CSR Asia Tokyo Office
This is the third consecutive year I've had the honor of giving a third-party opinion on the Yamaha Group CSR Report. Over this period, the Group has made significant progress in CSR. In fiscal 2013, Yamaha reviewed its status in line with the core subjects of ISO 26000, providing guidance on social responsibility and confirming outstanding tasks that need to be completed to achieve its goals. In fiscal 2014, the Company embarked on building a system that will enable it to meet its CSR aspirations based on the tasks confirmed. Even though Yamaha had formulated a CSR policy, it felt a sense of crisis regarding structural shortcomings that compromised its CSR goals. Accordingly, a system for CSR management was quickly established. Furthermore, each related division presented CSR tasks that need to be carried out as initiatives from fiscal 2015 onwards. These tasks are to be incorporated in the mid-term management plan, so that the newly established CSR system will take root and function throughout the Group. Owing to an extraordinary Group-wide effort, the CSR management system was constructed in a short period of time by utilizing input from all divisions.

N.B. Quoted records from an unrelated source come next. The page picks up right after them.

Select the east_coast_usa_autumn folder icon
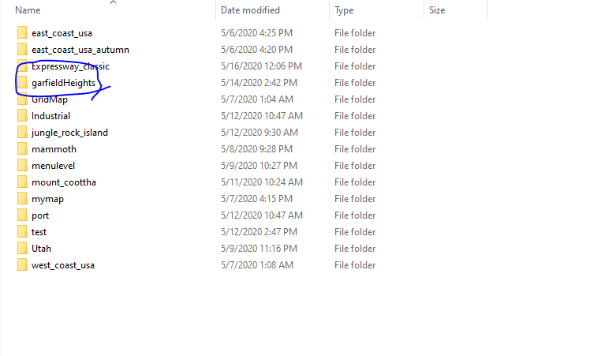The image size is (616, 356). (x=22, y=50)
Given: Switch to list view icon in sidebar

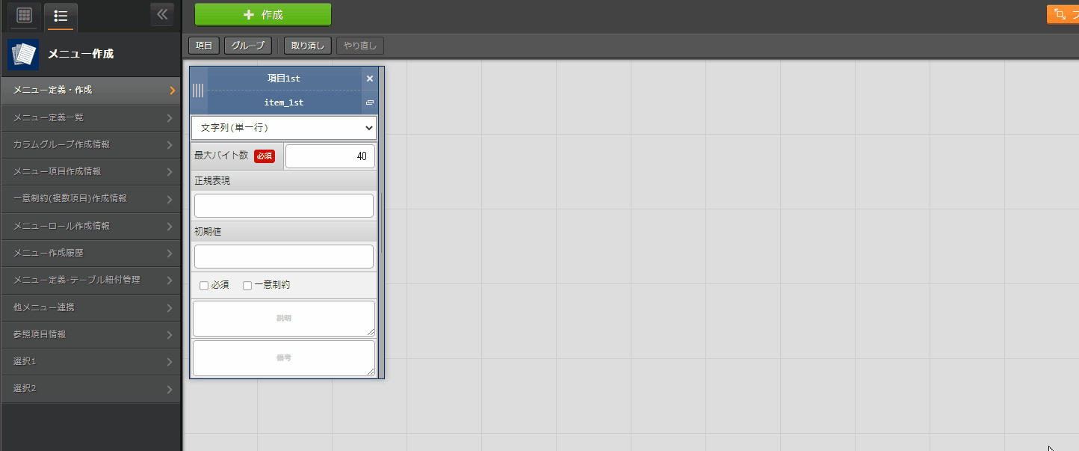Looking at the screenshot, I should 61,15.
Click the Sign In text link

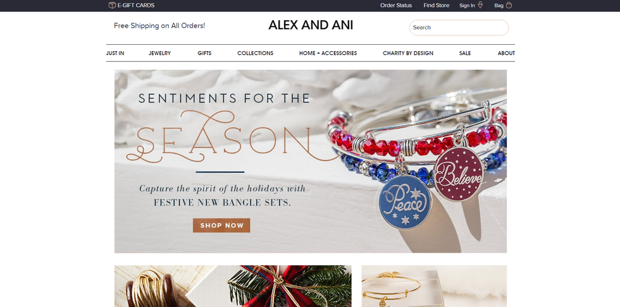[x=467, y=6]
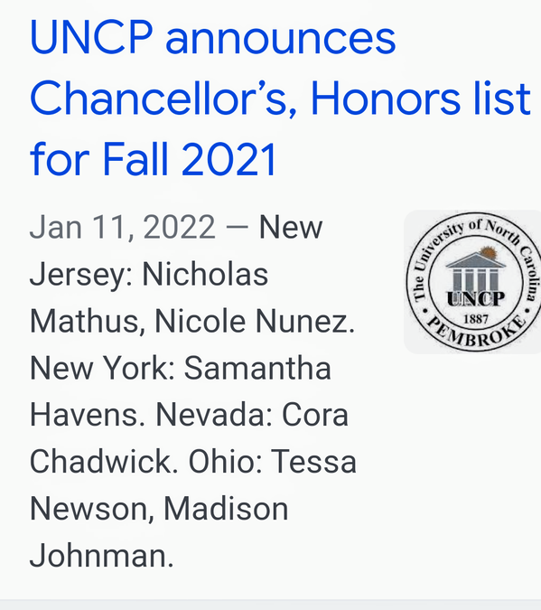Click the 'for Fall 2021' headline line
The height and width of the screenshot is (610, 541).
[x=154, y=159]
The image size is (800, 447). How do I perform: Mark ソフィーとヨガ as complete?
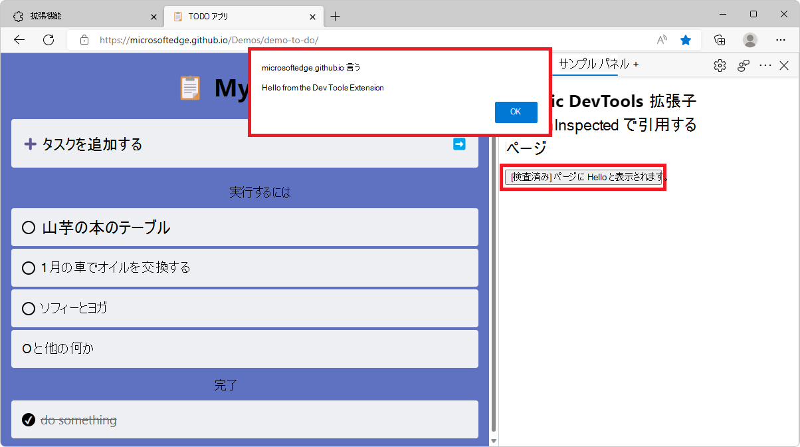28,308
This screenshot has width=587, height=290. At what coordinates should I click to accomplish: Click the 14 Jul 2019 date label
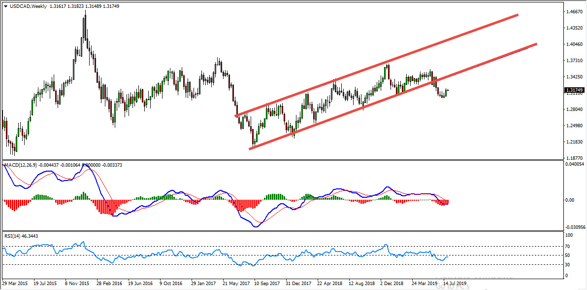click(x=453, y=284)
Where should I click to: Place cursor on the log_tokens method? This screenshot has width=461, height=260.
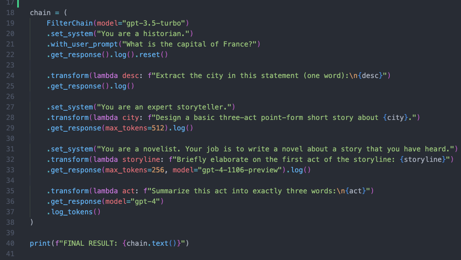72,212
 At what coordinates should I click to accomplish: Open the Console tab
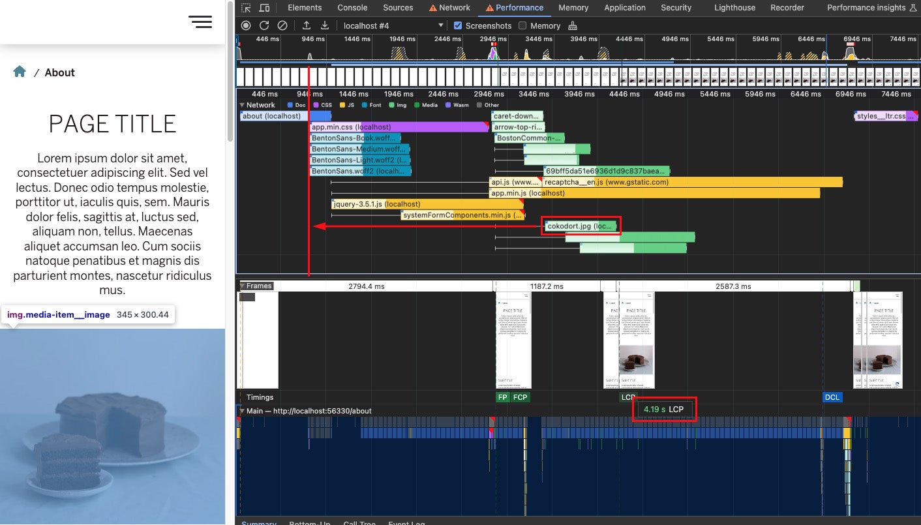coord(352,8)
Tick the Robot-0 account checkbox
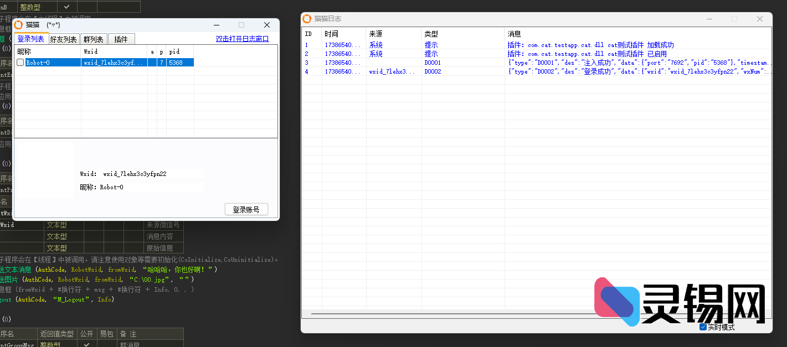787x347 pixels. pos(20,63)
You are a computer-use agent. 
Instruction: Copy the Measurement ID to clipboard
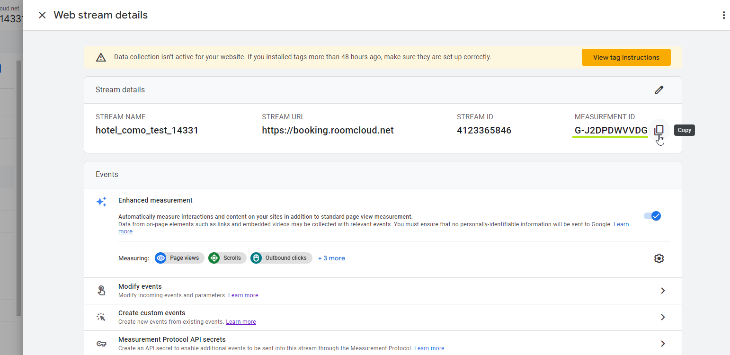(659, 130)
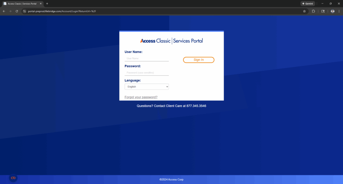Screen dimensions: 343x184
Task: Click the URL address bar
Action: [156, 11]
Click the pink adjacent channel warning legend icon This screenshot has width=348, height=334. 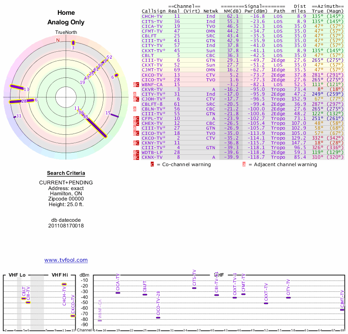point(244,164)
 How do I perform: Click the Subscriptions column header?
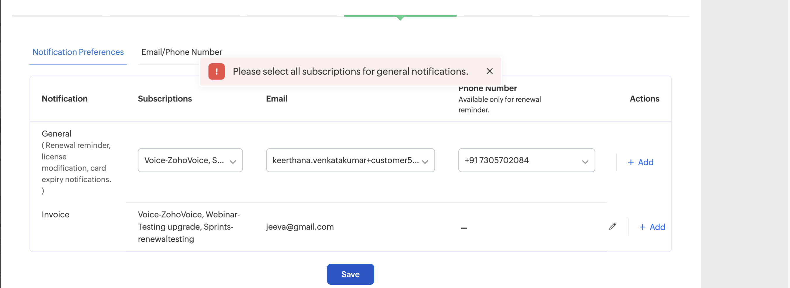pyautogui.click(x=165, y=99)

In 2014, the Yamaha Philosophy was established following extensive discussions among management and other employees in Japan and overseas. This process exemplified “stakeholder engagement,” where management and other employees collaborated to decide corporate policies. I admire the management's commitment to adopt this approach. Many other companies have been hesitant to follow suit. I have been told that the Yamaha Philosophy has already been translated into 10 languages; this being done on a voluntary basis, with the employees of overseas affiliates translating it into their native languages. I believe that this stems from the Yamaha approach of engaging all employees, and generating a sense of happiness and pride of being part of the Yamaha Group.

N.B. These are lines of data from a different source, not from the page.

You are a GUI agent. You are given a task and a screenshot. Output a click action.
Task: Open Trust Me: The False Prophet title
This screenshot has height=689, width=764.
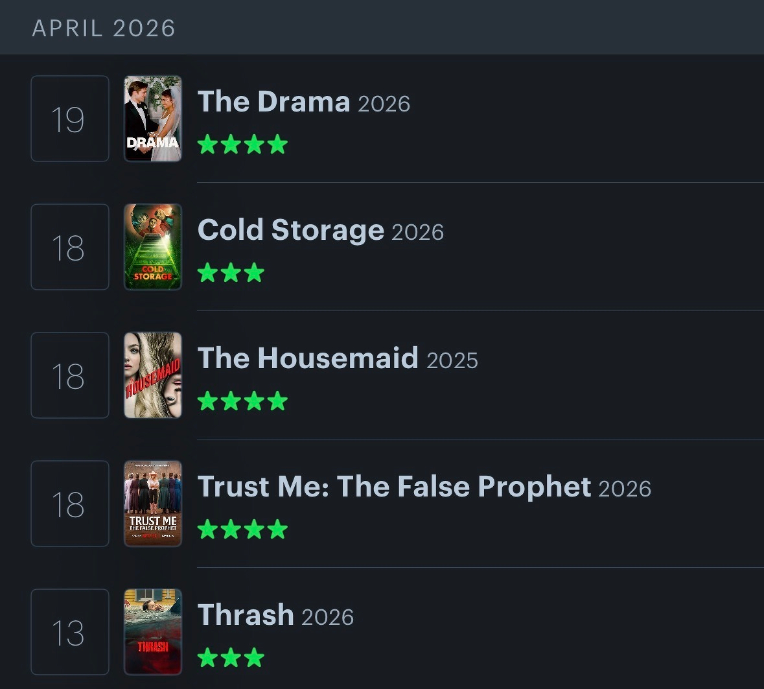(394, 487)
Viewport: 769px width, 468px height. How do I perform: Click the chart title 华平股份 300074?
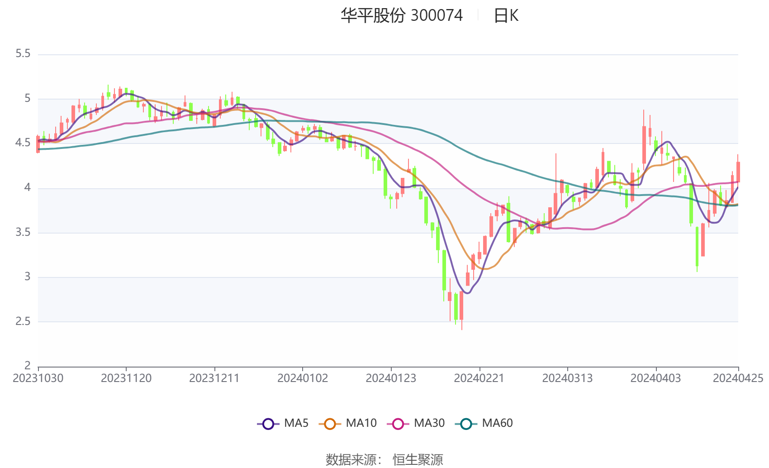pyautogui.click(x=401, y=16)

Considerable progress has also been made in the area of CSR procurement, including the establishment of the Yamaha Supplier CSR Code of Conduct in fiscal 2014. I fully understand how difficult it is to have uniform standards for the Group, which often has to deal with different situations on a case-by-case basis. Managing a broad range of products in the sound and music market requires dealing with all kinds of suppliers. That being said, Yamaha was determined to establish the Code of Conduct to demonstrate its sense of obligation to conduct responsible global procurement. CSR procurement, along with climate change, is one of the most important CSR themes. To realize CSR procurement, it is essential that all divisions and departments concerned collaborate together. I would like Yamaha to be flexible in its ongoing efforts in CSR procurement because it is such a vital activity for the Yamaha brand.
Lastly, I would very much like Yamaha—with a history as a global leader in the sound and music market for more than 125 years—to consider one thing: the establishment of a system that enables all Group companies in Japan and overseas to share CSR initiatives. Over the last three years, the Yamaha Group has achieved exceptional progress in CSR, with the Japan head office playing a pivotal role in building the foundation of the Group's CSR management. However, I would like to see CSR promotion bases expanded overseas as well. Circumstances overseas are likely to be very different from those in Japan, and difficult for the Japan head office alone to deal with. Overseas bases have their own experiences and knowledge that the Yamaha Group needs to increasingly tap into. I sincerely hope to see Yamaha, with its rich and extensive history, continue to achieve further growth on the global stage.
Response to Third-Party Opinion
Senior Executive Officer
Operations Group Manager
As was done in the two previous years, we received feedback on our CSR activities and CSR report from Ms. Makiko Akabane, Director, Japan, CSR Asia Tokyo Office—a think tank with the largest network in Asia specializing in CSR and sustainability. We are most grateful to her for her efforts.
This CSR report explains the Yamaha Philosophy, and Ms. Akabane has evaluated us highly for establishing it as an expression of the value we place on engaging with our stakeholders. I am most pleased that the significance of Yamaha's aim in establishing the Philosophy is evident and appreciated.
Ms. Akabane showed a deep understanding of the nature of our business, giving us some supportive feedback and high marks for progress in CSR procurement, which we have been reinforcing. With main support originating from the Procurement Division, we are determined to continue our CSR procurement initiatives.
As Ms. Akabane pointed out on the issue of setting up CSR bases overseas, we agree. Understanding CSR initiatives, policy decision-making, and the implementation of measures, the work cannot be done without establishing systems in Japan and overseas if we are to develop global business successfully. We have been working closely with each overseas base, but will clarify the framework of our global activities and further upgrade our CSR activities as a unified Group.
Lastly, I must mention the high marks given to us by Ms. Akabane on our greatly advanced CSR. These marks are a function of her spot-on suggestions over past three years, and I would like to thank her again. As a global leader in the sound and music market, the Yamaha Group has earnestly adopted the points she made, and will continue to contribute to the development of a sustainable society through its business activities.